## Exercise data
--
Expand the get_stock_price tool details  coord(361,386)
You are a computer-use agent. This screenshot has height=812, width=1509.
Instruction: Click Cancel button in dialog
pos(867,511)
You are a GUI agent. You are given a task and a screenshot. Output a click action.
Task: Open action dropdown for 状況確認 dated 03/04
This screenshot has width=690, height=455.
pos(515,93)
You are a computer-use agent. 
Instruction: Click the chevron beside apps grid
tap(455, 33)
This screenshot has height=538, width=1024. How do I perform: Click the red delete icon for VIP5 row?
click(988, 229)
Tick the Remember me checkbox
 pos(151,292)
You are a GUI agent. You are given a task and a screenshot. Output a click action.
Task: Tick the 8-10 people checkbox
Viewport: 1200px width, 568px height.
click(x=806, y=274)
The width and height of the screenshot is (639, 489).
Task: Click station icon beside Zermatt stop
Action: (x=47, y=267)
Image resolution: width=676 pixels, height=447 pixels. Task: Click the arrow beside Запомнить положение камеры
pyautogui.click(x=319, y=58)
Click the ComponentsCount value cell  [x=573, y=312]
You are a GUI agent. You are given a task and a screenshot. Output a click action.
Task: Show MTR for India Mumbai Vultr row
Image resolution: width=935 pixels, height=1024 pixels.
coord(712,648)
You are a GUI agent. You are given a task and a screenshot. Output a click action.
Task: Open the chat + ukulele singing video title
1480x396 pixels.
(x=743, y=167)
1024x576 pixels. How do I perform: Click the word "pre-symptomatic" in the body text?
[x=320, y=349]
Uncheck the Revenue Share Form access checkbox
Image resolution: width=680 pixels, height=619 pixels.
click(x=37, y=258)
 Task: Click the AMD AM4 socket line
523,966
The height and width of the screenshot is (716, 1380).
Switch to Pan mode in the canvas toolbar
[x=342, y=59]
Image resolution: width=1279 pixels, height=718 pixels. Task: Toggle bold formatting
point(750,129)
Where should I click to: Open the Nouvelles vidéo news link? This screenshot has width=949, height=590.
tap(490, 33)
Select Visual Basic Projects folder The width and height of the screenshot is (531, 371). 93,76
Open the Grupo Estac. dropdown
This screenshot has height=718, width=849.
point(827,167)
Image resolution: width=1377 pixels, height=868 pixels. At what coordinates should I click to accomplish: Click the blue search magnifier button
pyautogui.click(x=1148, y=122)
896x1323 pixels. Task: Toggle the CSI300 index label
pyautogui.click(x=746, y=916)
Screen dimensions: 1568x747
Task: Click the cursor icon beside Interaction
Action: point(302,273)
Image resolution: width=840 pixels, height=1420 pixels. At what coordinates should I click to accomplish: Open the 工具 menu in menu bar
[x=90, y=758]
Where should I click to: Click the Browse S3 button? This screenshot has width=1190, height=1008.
--
## What to do
Copy all of the rows above again, putting "screen agent" in place of each "GUI agent" and leaving everything else unchanged.

## Written solution
Expand the get_stock_price tool details  coord(361,386)
You are a computer-use agent. This screenshot has height=812, width=1509.
Instruction: Click Cancel button in dialog
pos(867,511)
You are a screen agent. You are given a task and a screenshot. Output a click action.
Task: Open action dropdown for 状況確認 dated 03/04
This screenshot has width=690, height=455.
pos(515,93)
You are a computer-use agent. 
Instruction: Click the chevron beside apps grid
tap(455, 33)
This screenshot has height=538, width=1024. How do I perform: Click the red delete icon for VIP5 row?
click(988, 229)
Tick the Remember me checkbox
 pos(151,292)
You are a screen agent. You are given a task and a screenshot. Output a click action.
Task: Tick the 8-10 people checkbox
Viewport: 1200px width, 568px height.
click(x=806, y=274)
The width and height of the screenshot is (639, 489).
Task: Click station icon beside Zermatt stop
Action: (x=47, y=267)
Image resolution: width=676 pixels, height=447 pixels. Task: Click the arrow beside Запомнить положение камеры
pyautogui.click(x=319, y=58)
Click the ComponentsCount value cell  [x=573, y=312]
You are a screen agent. You are given a task and a screenshot. Output a click action.
Task: Show MTR for India Mumbai Vultr row
Image resolution: width=935 pixels, height=1024 pixels.
coord(712,648)
You are a screen agent. You are given a task and a screenshot. Output a click action.
Task: Open the chat + ukulele singing video title
1480x396 pixels.
(x=743, y=167)
1024x576 pixels. How do I perform: Click the word "pre-symptomatic" in the body text?
[x=320, y=349]
Uncheck the Revenue Share Form access checkbox
Image resolution: width=680 pixels, height=619 pixels.
click(x=37, y=258)
 Task: Click the AMD AM4 socket line
523,966
The height and width of the screenshot is (716, 1380).
Switch to Pan mode in the canvas toolbar
[x=342, y=59]
Image resolution: width=1279 pixels, height=718 pixels. Task: Toggle bold formatting
point(750,129)
Where should I click to: Open the Nouvelles vidéo news link? This screenshot has width=949, height=590.
tap(490, 33)
Select Visual Basic Projects folder The width and height of the screenshot is (531, 371). 93,76
Open the Grupo Estac. dropdown
This screenshot has height=718, width=849.
point(827,167)
Image resolution: width=1377 pixels, height=868 pixels. At what coordinates should I click to accomplish: Click the blue search magnifier button
pyautogui.click(x=1148, y=122)
896x1323 pixels. Task: Toggle the CSI300 index label
pyautogui.click(x=746, y=916)
Screen dimensions: 1568x747
Task: Click the cursor icon beside Interaction
Action: point(302,273)
Image resolution: width=840 pixels, height=1420 pixels. At what coordinates should I click to accomplish: Open the 工具 menu in menu bar
[x=90, y=758]
Where should I click to: Click the Browse S3 button? This screenshot has width=1190, height=1008.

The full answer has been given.